Di antara segudang kenangan, ada sebuah gambaran yang masih terukir kuat di benak saya, bagai tanda yang tak terhapuskan: badai bersejarah No. 6 tahun 1989. Saya masih ingat betul kakek saya menenteng sepanci nasi di atas kepalanya, berenang telanjang dada di lautan luas mencari tempat kering untuk menanak nasi. Ibu dan saya membawa toples saus ikan ke dalam rumah di tengah badai. Babi itu berlari menyelamatkan diri ke kolong tempat tidur. Air terus naik perlahan, menggenangi seluruh halaman. Saya dan adik laki-laki saya duduk berdempetan di pagar tempat tidur, adik laki-laki saya terus berteriak setiap kali angin bertiup, berseru: "Badai! Badai!" Badai itu menebar ketakutan di masa kecil kami yang masih tersisa hingga kini, tetapi juga meninggalkan kenangan akan seorang kakek pemberani yang, di tengah badai, tetap mengkhawatirkan anak-anak dan cucu-cucunya dengan setiap makanan hangat dan setiap kehangatan.

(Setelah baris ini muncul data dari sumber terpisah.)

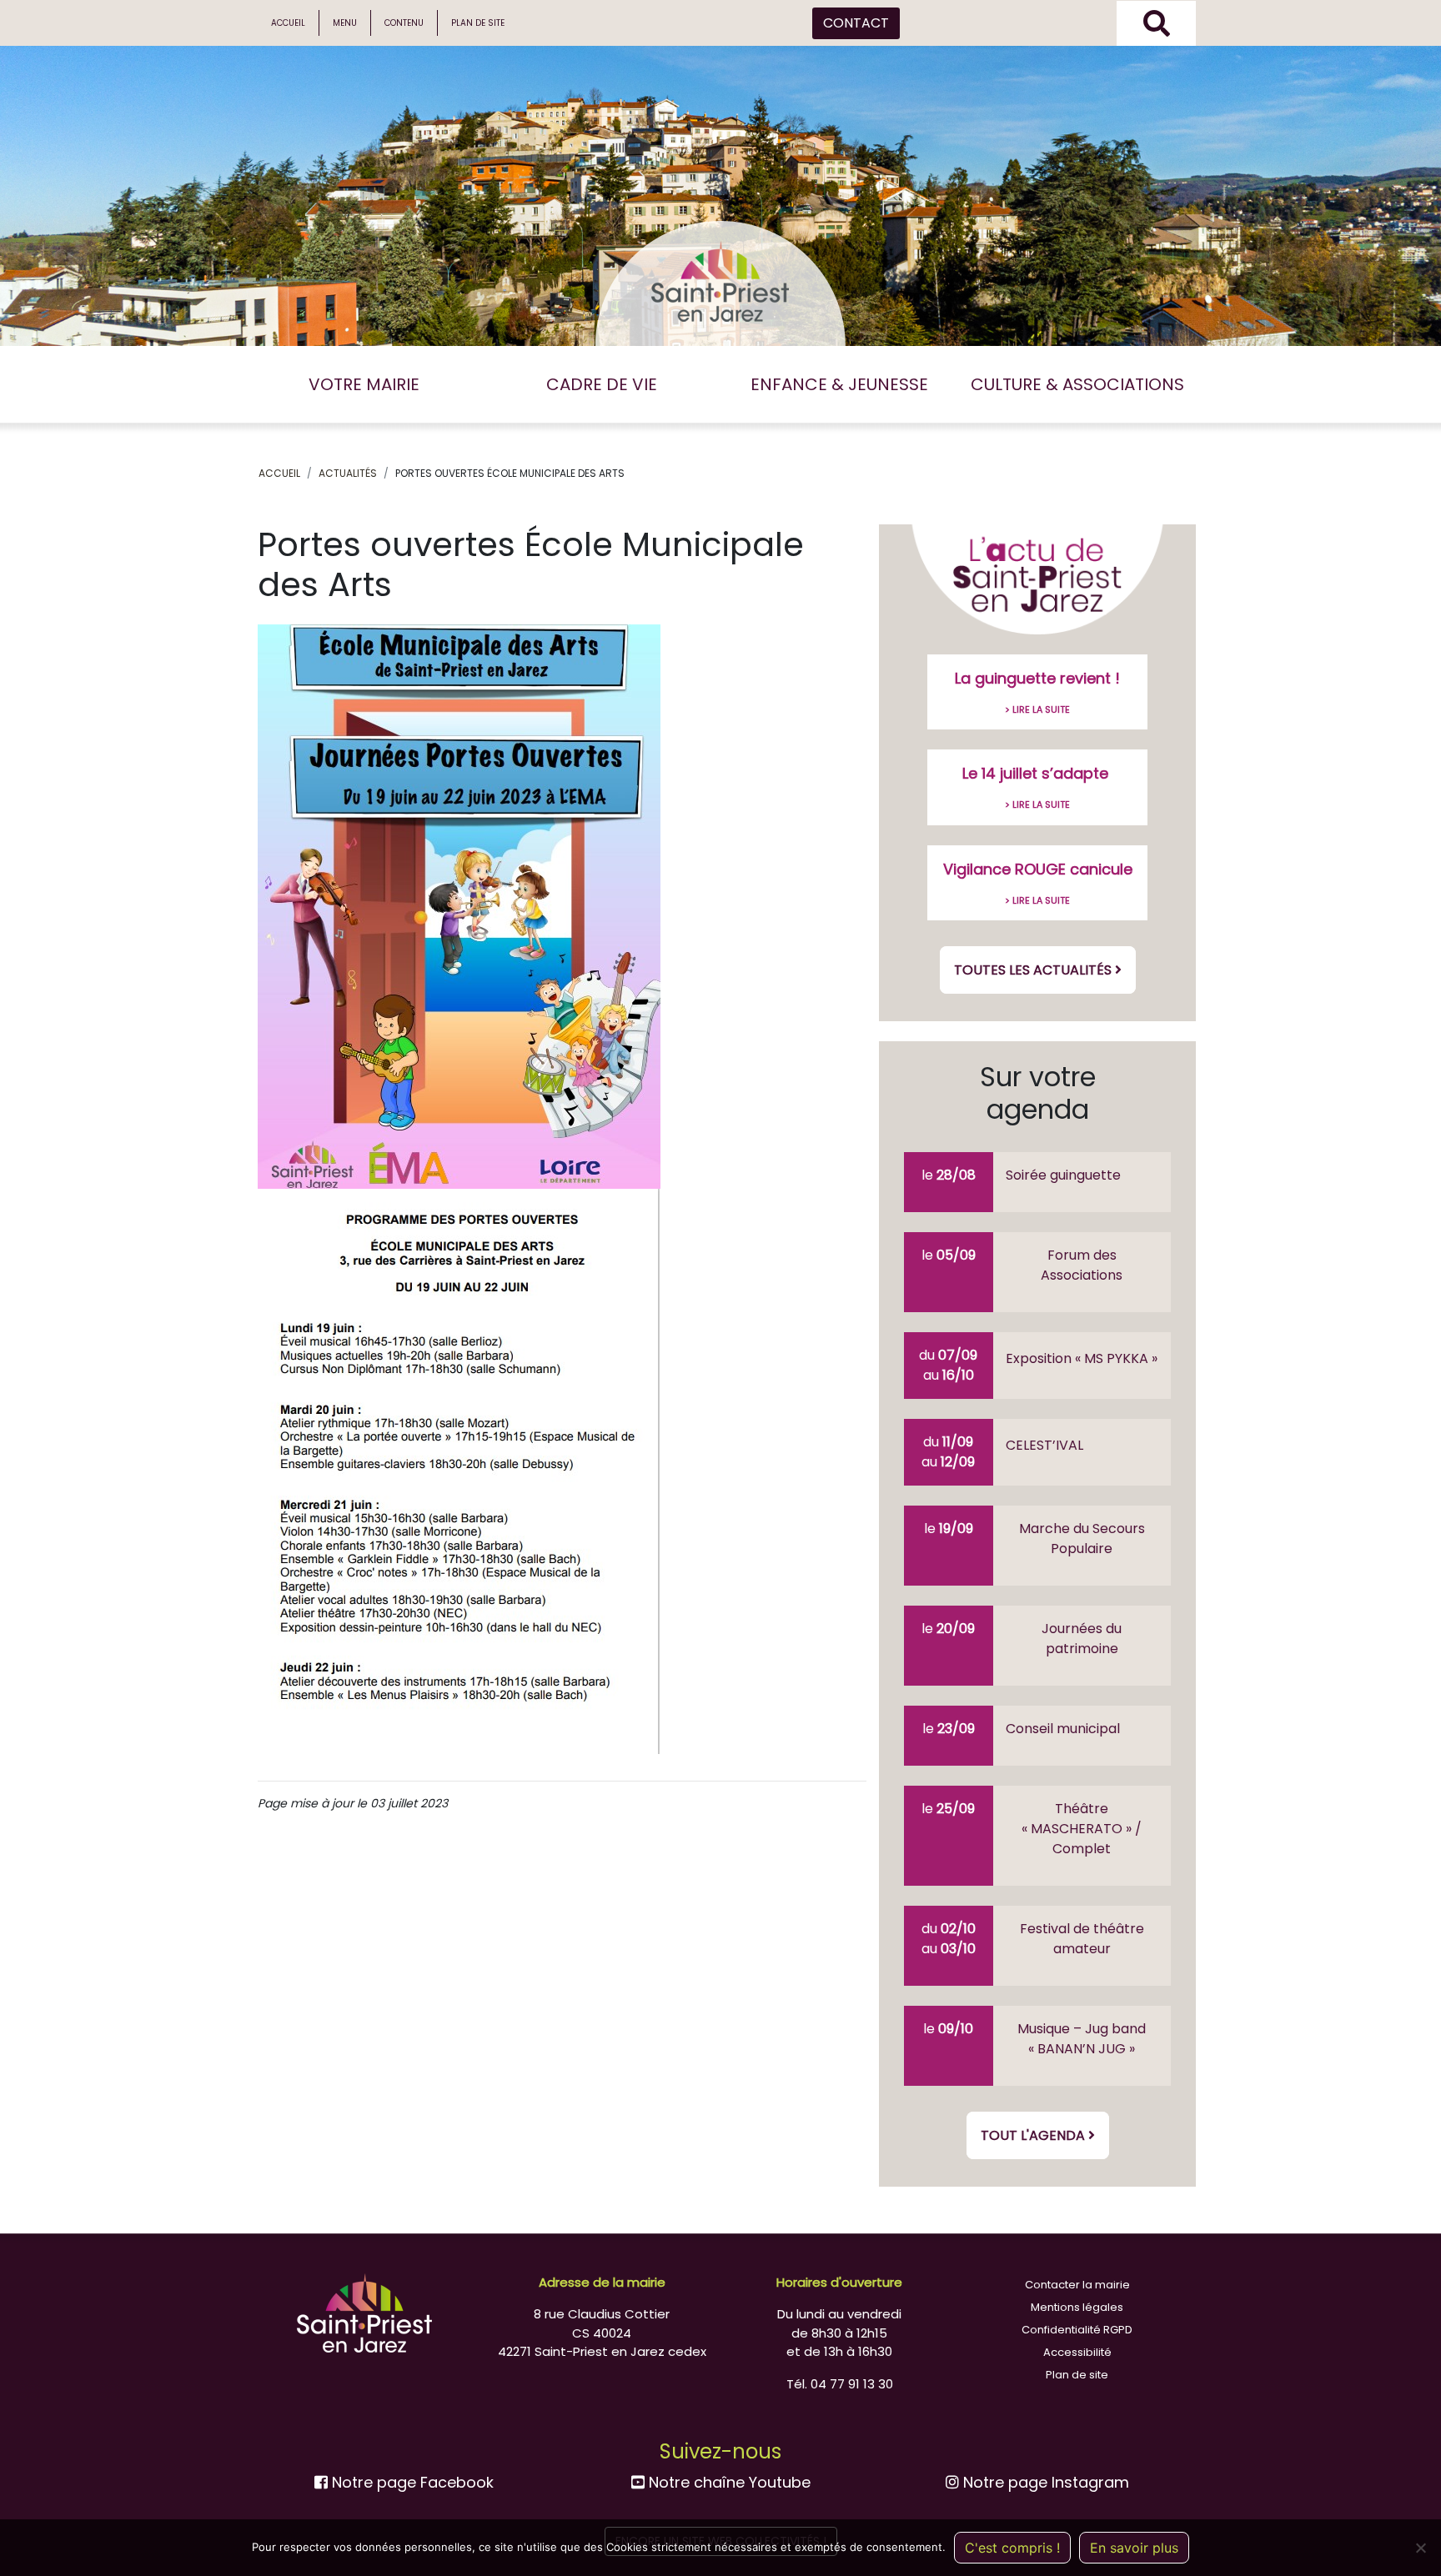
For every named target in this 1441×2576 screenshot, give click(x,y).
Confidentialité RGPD (1077, 2330)
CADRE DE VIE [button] (601, 384)
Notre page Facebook (411, 2482)
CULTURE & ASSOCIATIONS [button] (1077, 384)
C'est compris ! (1012, 2547)
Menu (345, 23)
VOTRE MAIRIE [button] (364, 384)
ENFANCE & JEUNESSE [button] (839, 384)
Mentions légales (1077, 2307)
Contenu (404, 23)
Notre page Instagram (1044, 2482)
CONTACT (856, 23)
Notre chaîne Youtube (728, 2482)
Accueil (288, 23)
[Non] (1420, 2547)
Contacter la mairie (1077, 2285)
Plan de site (478, 23)
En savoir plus (1134, 2547)
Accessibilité (1077, 2352)
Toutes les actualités (1034, 970)
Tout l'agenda (1034, 2135)
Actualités (348, 473)
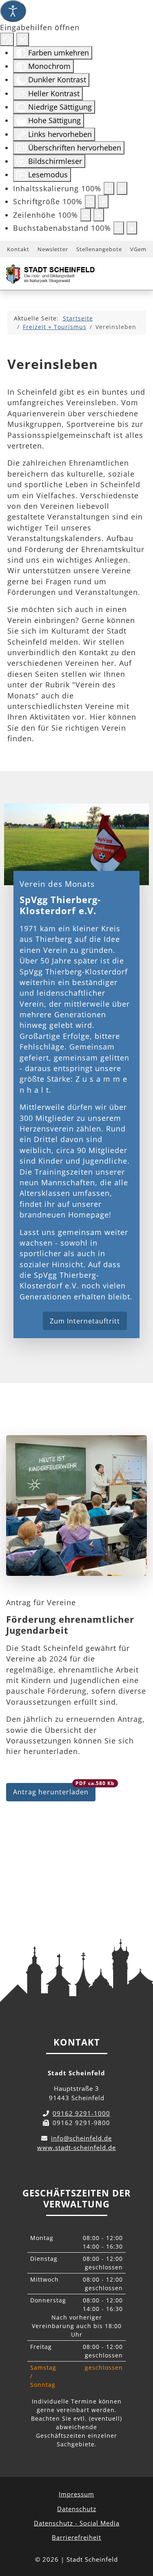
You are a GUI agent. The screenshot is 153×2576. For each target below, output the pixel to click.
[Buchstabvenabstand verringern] (118, 227)
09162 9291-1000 (81, 2113)
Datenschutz (76, 2509)
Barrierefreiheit (76, 2537)
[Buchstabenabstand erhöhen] (131, 227)
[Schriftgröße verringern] (90, 201)
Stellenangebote (99, 249)
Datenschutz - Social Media (77, 2523)
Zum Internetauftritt (85, 1321)
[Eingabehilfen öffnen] (13, 11)
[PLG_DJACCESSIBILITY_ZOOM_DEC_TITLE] (109, 188)
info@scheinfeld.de (81, 2138)
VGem (138, 249)
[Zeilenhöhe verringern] (85, 214)
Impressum (76, 2494)
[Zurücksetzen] (7, 39)
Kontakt (18, 249)
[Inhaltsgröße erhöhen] (122, 188)
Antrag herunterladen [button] (54, 1790)
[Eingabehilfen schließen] (22, 39)
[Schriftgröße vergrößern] (103, 201)
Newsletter (53, 249)
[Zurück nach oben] (139, 2533)
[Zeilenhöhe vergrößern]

Hari itu, ayah saya pergi mengambil beras, hanya menyisakan beliau, ibu saya, dan saya di rumah. Beberapa tahun kemudian, seluruh keluarga pindah dari Tinh Hai ke kota Cong. Saya masih ingat sore itu, ketika kedua saudara laki-laki saya sedang duduk di tempat tidur darurat di tengah halaman, kakek saya menyendokkan semangkuk nasi panas yang dicampur dengan lemak babi untuk kami masing-masing. Hidangan "khasnya" adalah nasi dingin yang dikukus dicampur dengan lemak babi dan kelapa parut, hidangan dari masa-masa sulit yang tak lagi dimakan siapa pun. Namun bagi saya, rasanya tetap yang paling lezat.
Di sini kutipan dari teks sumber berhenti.